- Work instruction -
Copy out exactly the lines from the one containing "This screenshot has width=800, height=590." through the end of the records, and no pictures.

- Information supplied -
------------------------------

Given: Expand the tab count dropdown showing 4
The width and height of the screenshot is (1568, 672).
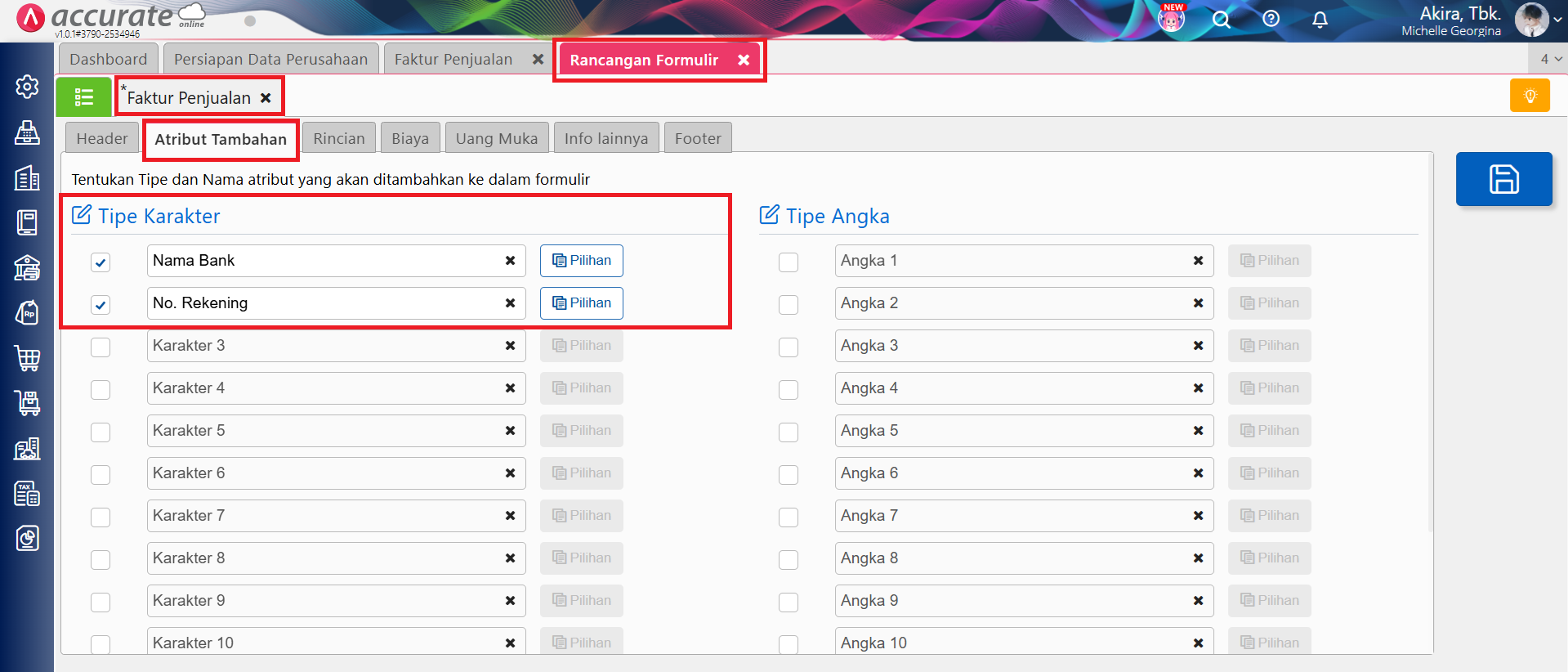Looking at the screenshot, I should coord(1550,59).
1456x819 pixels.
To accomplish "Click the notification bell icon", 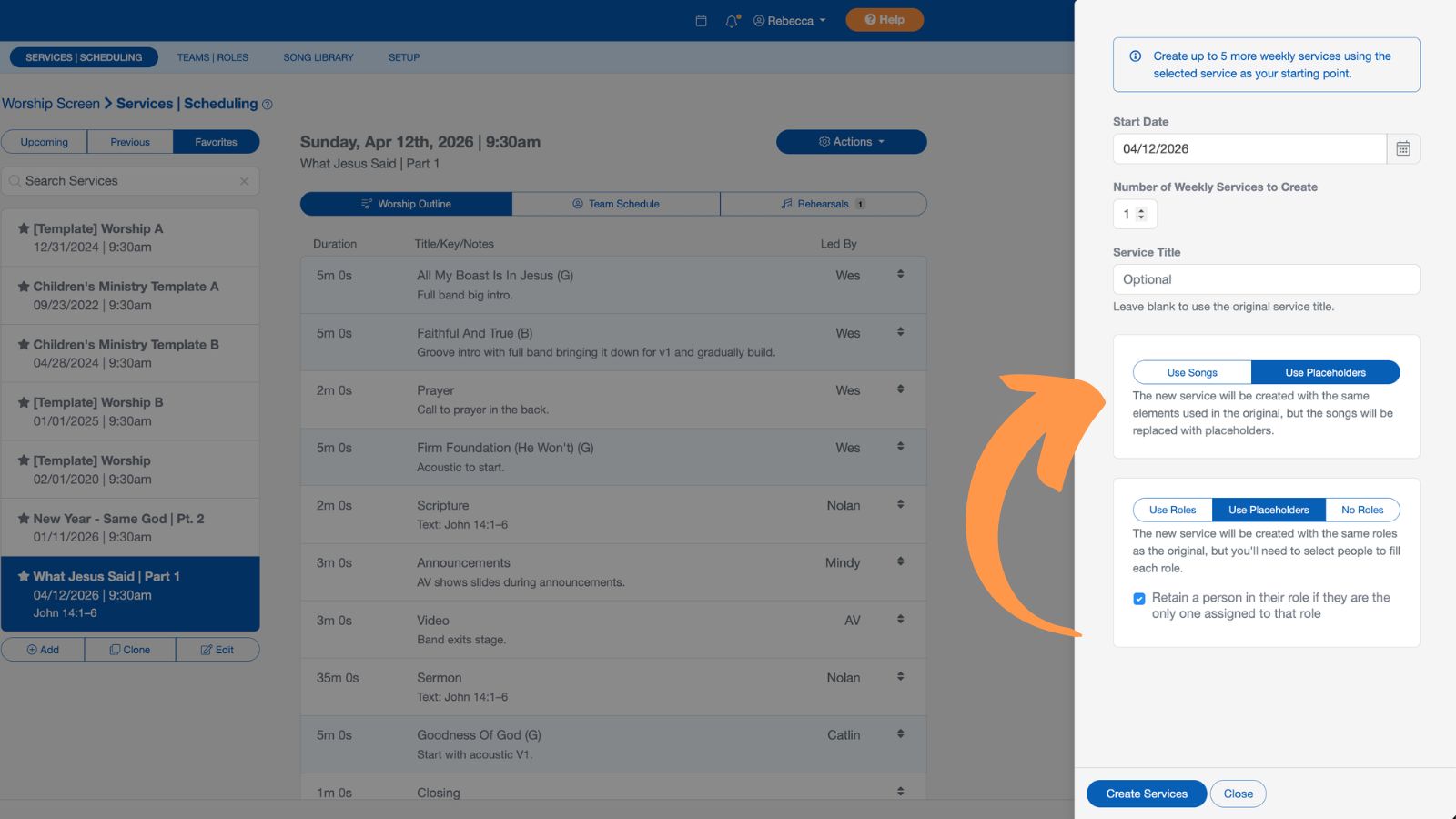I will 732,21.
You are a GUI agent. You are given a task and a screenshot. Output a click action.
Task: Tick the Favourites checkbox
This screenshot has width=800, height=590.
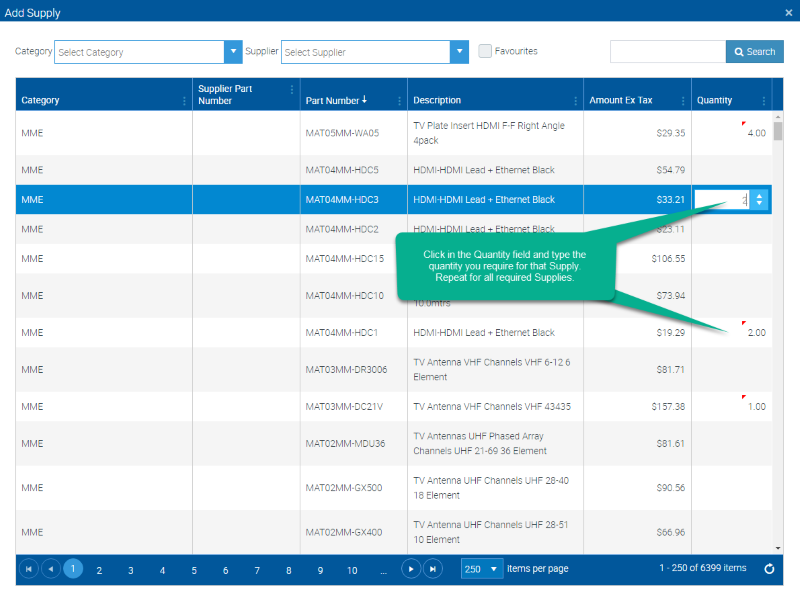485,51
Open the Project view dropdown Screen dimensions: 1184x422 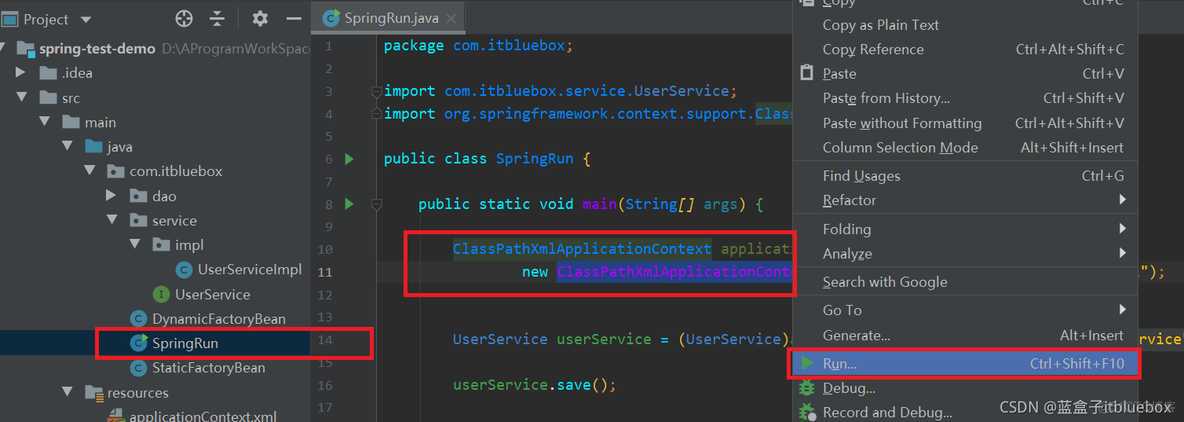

------------------------------

- Your response -
This screenshot has width=800, height=590.
485,51
Open the Project view dropdown Screen dimensions: 1184x422 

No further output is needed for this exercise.